Es trifft zwar zu, dass der Anspruch auf Arbeitslosengeld ruht, das Ruhen ist aber eingeschränkt. Nach § 142 Abs.1 Nr.4 SGB III ruht der Anspruch auf Arbeitslosengeld während der Zeit, für die Altersrente aus der gesetzlichen Rentenversicherung zuerkannt ist; auch die Zuerkennung einer Teilrente (§ 42 Sozialgesetzbuch VI) lässt den Anspruch auf Arbeitslosengeld ruhen. Denn die Teilrente ist eine Versorgungsleistung im Sinne des § 142 Abs.1 Satz 1 Nr.4 SGB III. Die von der Klägerin bezogene Teilrente bezweckt, einerseits die Rentenversicherung mittels Flexibilisierung und Verlängerung der Lebensarbeitszeit zu entlasten und den Versicherten einen gleitenden Übergang vom Erwerbsleben in den Ruhestand zu ermöglichen (Kreikebohm, § 42 SGB VI, Rdnr.2). Der Ruhenstatbestand des § 142 Abs.1 Satz 1 Nr.4 SGB III wird aber eingeschränkt durch Abs.2 Nr.3 SGB III. Nach Buchstabe a dieser Vorschrift ruht der Anspruch mit Ablauf des dritten Kalendermonats nach Erfüllung der Voraussetzungen für den Anspruch auf Arbeitslosengeld, wenn dem Arbeitslosen für die letzten sechs Monate einer versicherungspflichtigen Beschäftigung eine Teilrente oder eine ähnliche Leistung öffentlich-rechtlicher Art zuerkannt ist. Diese Vorschrift trifft eine Sonderregelung zum Beginn des Ruhens bei Bezug einer Teilrente. War dem Arbeitslosen für die letzten sechs versicherungspflichtigen Beschäftigungsmonate eine Teilrente zuerkannt, bewirkt grundsätzlich auch die Teilrente ein Ruhen des Arbeitslosengeldanspruchs. Abweichend von Abs.1 Satz 1 tritt das Ruhen jedoch nicht mit der Erfüllung aller Voraussetzungen des Arbeitslosengeldanspruchs ein, sondern erst mit Ablauf des dritten vollen Kalendermonats nach Erfüllung der Voraussetzungen des Anspruchs auf Arbeitslosengeld.

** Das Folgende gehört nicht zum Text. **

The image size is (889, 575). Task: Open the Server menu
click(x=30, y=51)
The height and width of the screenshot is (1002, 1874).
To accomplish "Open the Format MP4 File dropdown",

Der Ruhensbeginn wird also hinausgeschoben, um Arbeitnehmern, die längere Zeit neben der Teilrente eine versicherungspflichte Beschäftigung ausgeübt haben, den Arbeitslosengeldanspruch bei Übergang in eine andere Beschäftigung oder beim Übergang in die Vollrente zu gewähr- leisten. Sobald anstelle der Teilrente die Vollrente zuerkannt wird, entfallen die Voraussetzungen für den Aufschub des Ruhens nach Abs.2 Satz 1 Nr.3a, das heißt ein Nebeneinander von Arbeitslosengeld und Vollrente soll vermieden werden. Da also der Anspruch auf Arbeitslosengeld nicht ausgeschlossen, sondern lediglich modifiziert ist, ergibt sich kein Anhalt für die Verletzung des Äquivalenzprinzips.

Die Kostenentscheidung beruht auf § 193 SGG.

Gründe für die Zulassung der Revision liegen nicht vor (§ 160 Abs.2 Nr.1, 2 SGG).